The ordeal left no lasting scars on the child. Death seemed to be finished with Joly for a time, which was how Joly liked it. He was immune to most colds, impervious to broken bones, and considered supreme popularity a Christian virtue. Death had no place in his halycon childhood.
Money, however, did. As much as Joly mourned the loss of his great-uncle with true feeling and an uncomfortable realization that mortality was universal, grief was soon tempered when Oncle Claude’s will was read and sixteen year old Joly declared rich. Or at least, rich enough for a new riding suit, which was all sixteen year old Joly particularly cared about. Oncle Claude might be in heaven where the streets are paved with gold bricks, but in Paris, one needed coin for anything worth doing.
This was the anecdote Joly told his newest friend as they stared down the throat of their first ever medical cadaver.
“I see,” said the friend, poking at the uvula of the corpse with a tone that was interested enough to be polite, but vague enough to express that he rather hoped the conversation was over.
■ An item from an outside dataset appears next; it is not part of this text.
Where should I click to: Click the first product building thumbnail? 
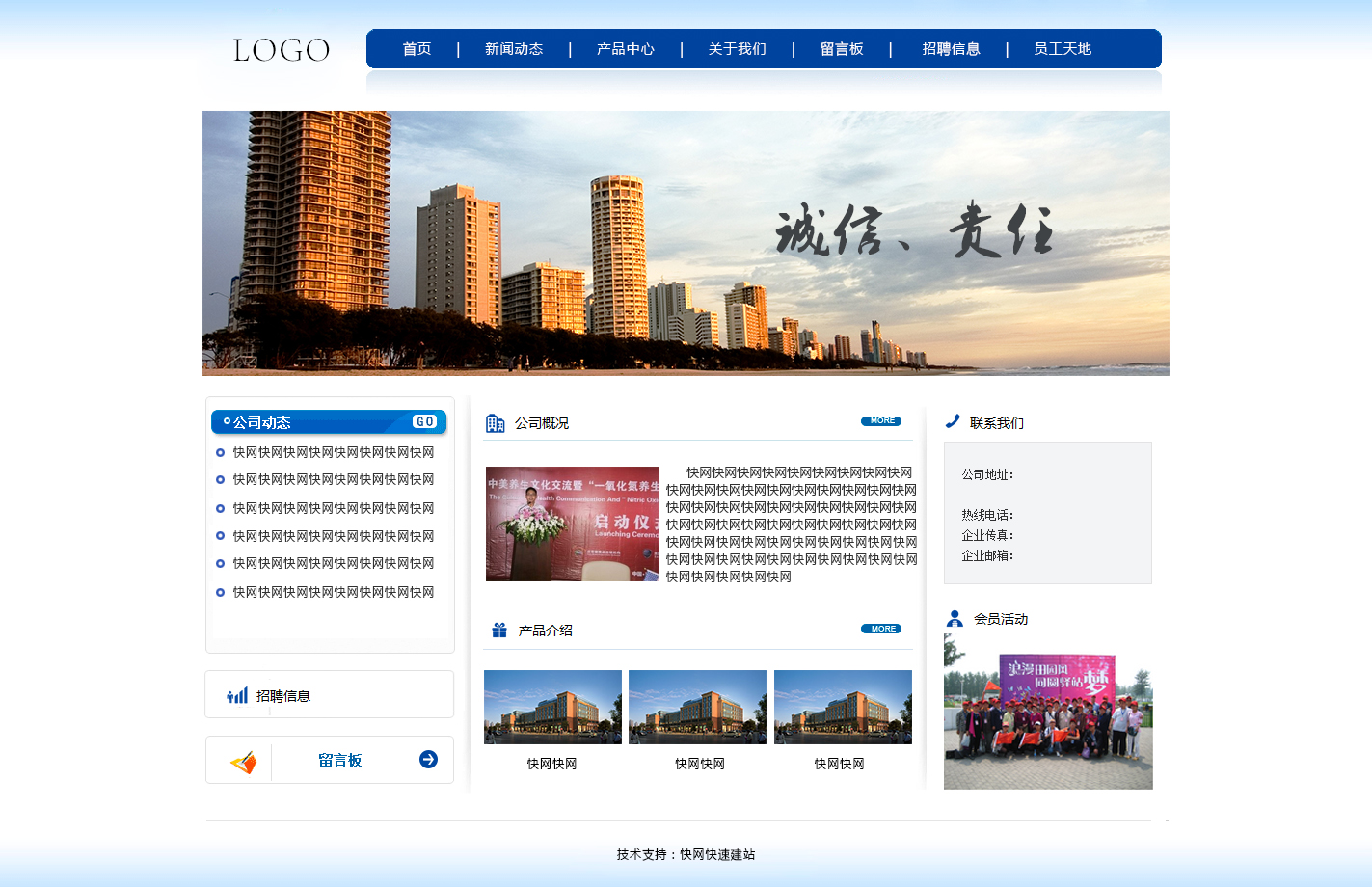coord(552,707)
“So you know,” Joly continued, undeterred. “This is only the third dead body I’ve ever glimpsed and the only one who’s been dead for longer than a few days. And poor Claude hadn’t the chance to grow particularly mouldy what with the incense. I say, that’s rather ingenious now that I think of it. They ought to get some of those priests in here with their whatchamacallits or an altar of acacia wood at least.”
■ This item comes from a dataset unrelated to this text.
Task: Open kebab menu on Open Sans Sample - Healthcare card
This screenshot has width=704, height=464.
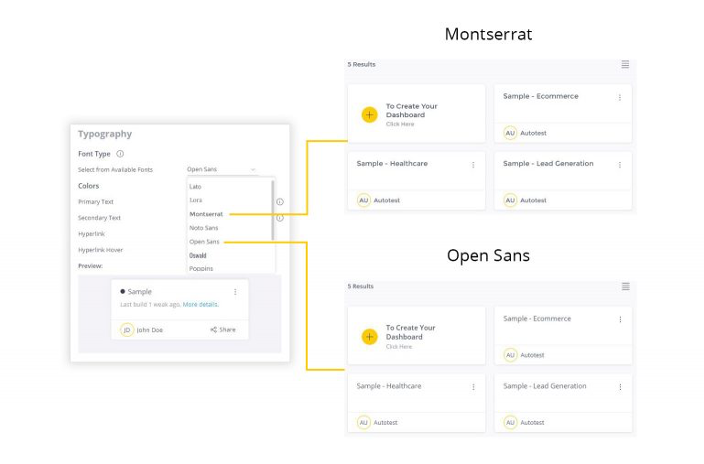Action: (473, 387)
“Cut, please,” said the friend. Joly made a mental note to try out his funniest dueling story. Even this chap had to laugh at that. He was so busy formulating the method by which to secure his partner’s eternal and abiding friendship unto death through puns and clever wordplay that he hardly noticed the flow of bile rapidly covering his scalpel, hands, and new velvet waistcoat.
“SHIT. Shitshitshit!” This was apparently something of an inconvenience for his new friend and lifelong comrade, who hopped away like he’d seen a ghost, swearing and wiping his hands on his apron. Joly looked down at the mess and sighed to himself. “Oh dear.”
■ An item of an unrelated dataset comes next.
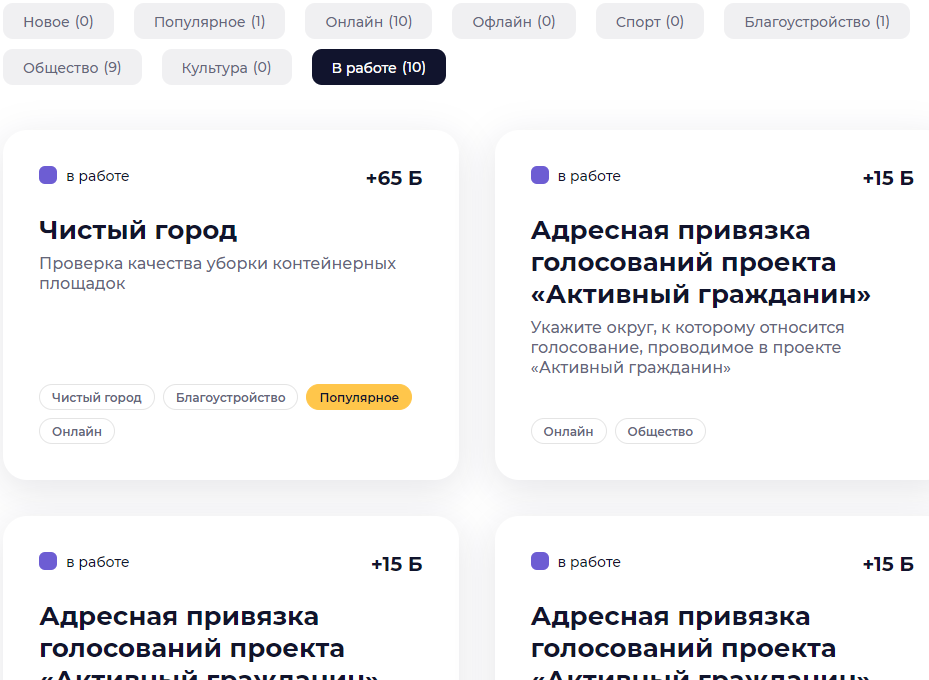Click the purple status icon on Чистый город card
Screen dimensions: 929x680
pos(48,175)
Afterwards, he and his companion (who apparently was called Com-something, which Joly thought a ridiculous name) shared a cigar in a futile attempt to bury the smell, and talked of politics, and, in veiled terms, of what they had just experienced.
“I don’t suppose he minds much, that we made such a mess of him,” Com-frére muttered ruefully. “He’s with Saint Peter now.” His tone made clear that he didn’t believe himself and Joly genuinely felt sorry for his new friend. His own faith was tenuous at best, but atheism, he had found, was something that ought to be embraced with joy, not clutched at in the night.
“But my friend,” Joly exclaimed. “I’d be delighted to be fussed after by you.” It was meant warmly, if taken with a look of skepticism.
“He was a laborer,” Com-somethingorother continued. “No family to bury him or nurse him in his final illness.”
“My, you are grim about this.” Joly puffed so hard on the cigar he nearly choked. “Come now, it’s like I said about my Ajji! There’s no use worrying about the inevitable. His death in a vile hospital was inevitable, as was his dissection, unfortunately. He is dead and, I hope, somewhere better. But you ought to focus your efforts on those who are not yet lost.” He pointed at a young boy, skipping across a muddy puddle in torn and ragged clothes. “Like this one. Or the hundreds like him. Come on, don’t get melancholy on me, I have just the group of similarly sentimental fellows for you.”
“Sentimental?”
“Don’t look at me like that. I mean it kindly. Though, for someone who seems so torn up by death, perhaps you oughtn't get involved in any activities guaranteed to hasten yours.”
Combeferre gave his first genuine laugh of the day and Joly glowed with success.